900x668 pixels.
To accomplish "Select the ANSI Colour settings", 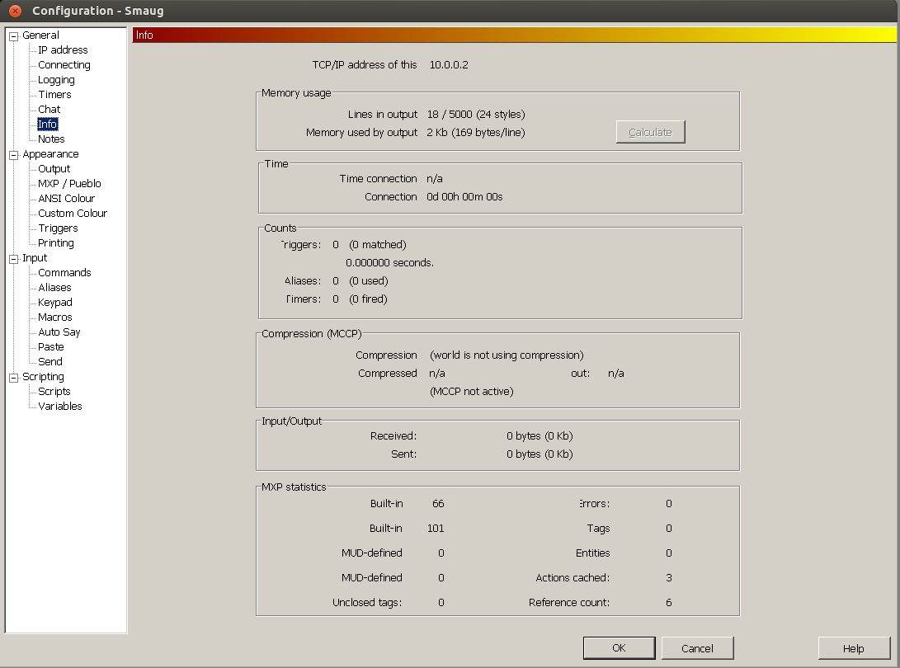I will [66, 199].
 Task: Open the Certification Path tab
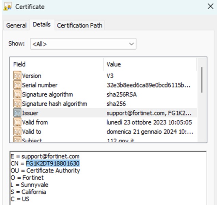tap(79, 25)
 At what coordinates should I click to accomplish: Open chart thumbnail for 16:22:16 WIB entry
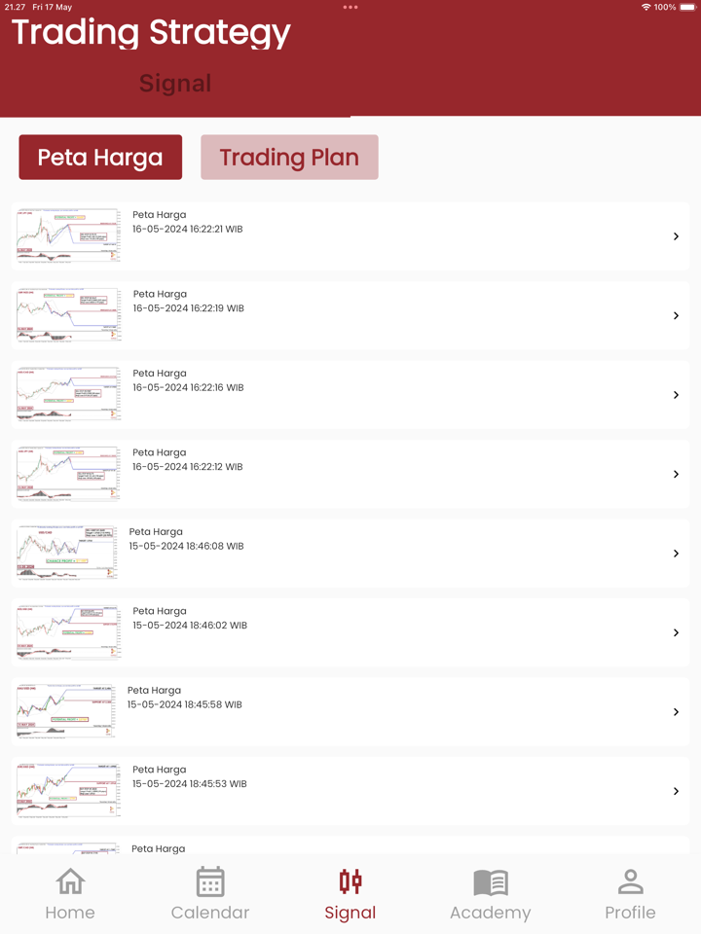click(68, 394)
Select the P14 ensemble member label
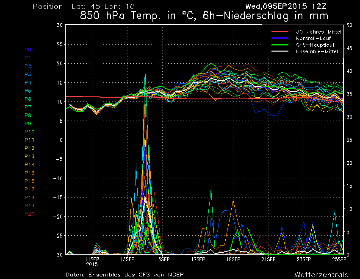Image resolution: width=360 pixels, height=279 pixels. tap(29, 165)
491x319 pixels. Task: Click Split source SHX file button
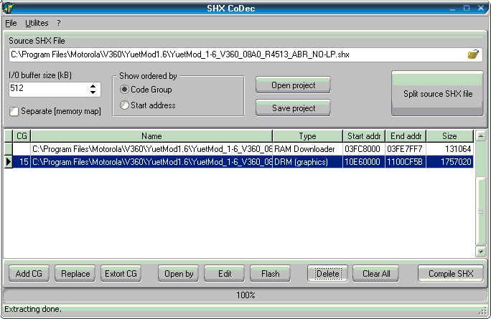click(x=437, y=94)
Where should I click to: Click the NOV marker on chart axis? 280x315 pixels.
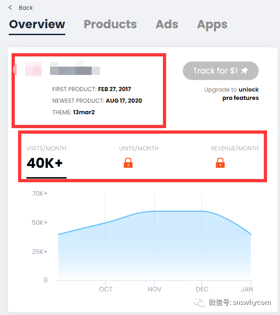pos(155,289)
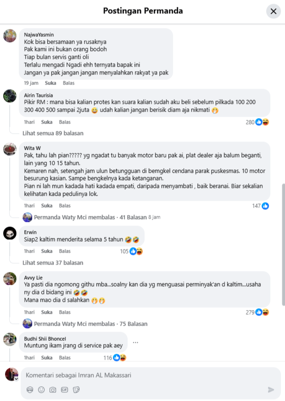The width and height of the screenshot is (285, 401).
Task: Open the emoji picker in the comment box
Action: click(x=41, y=390)
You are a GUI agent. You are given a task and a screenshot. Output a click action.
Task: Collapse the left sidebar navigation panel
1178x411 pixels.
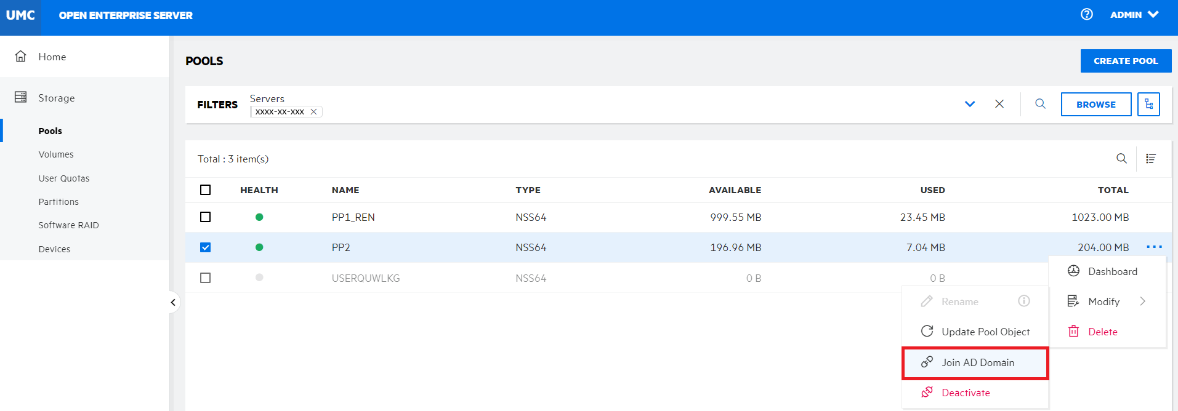coord(173,302)
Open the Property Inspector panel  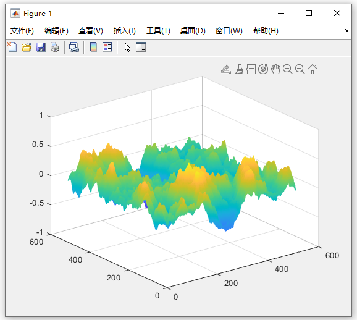(141, 47)
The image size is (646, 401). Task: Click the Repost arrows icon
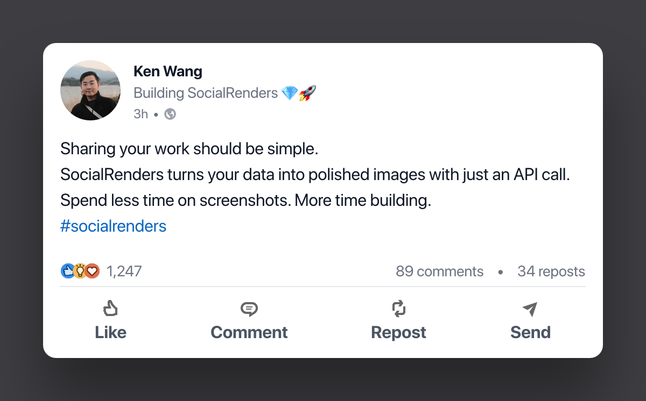click(x=398, y=308)
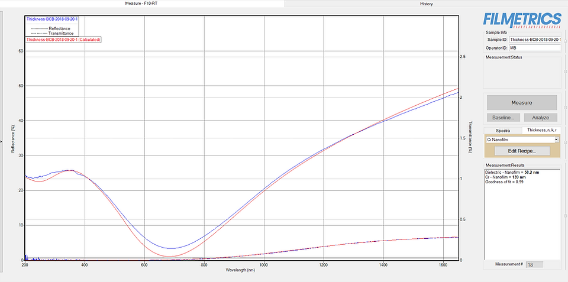Select the red Calculated legend entry
The height and width of the screenshot is (282, 568).
[x=63, y=40]
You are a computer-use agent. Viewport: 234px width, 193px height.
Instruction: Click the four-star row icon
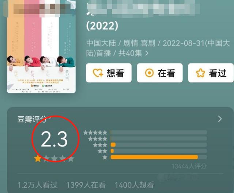98,139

■ Brief
Search the entries above for lines containing the word "agent", and copy each one.

■ Answer space
You are a GUI agent. You are given a task and a screenshot. Output a click action.
You are a computer-use agent. Viewport: 234px width, 193px height.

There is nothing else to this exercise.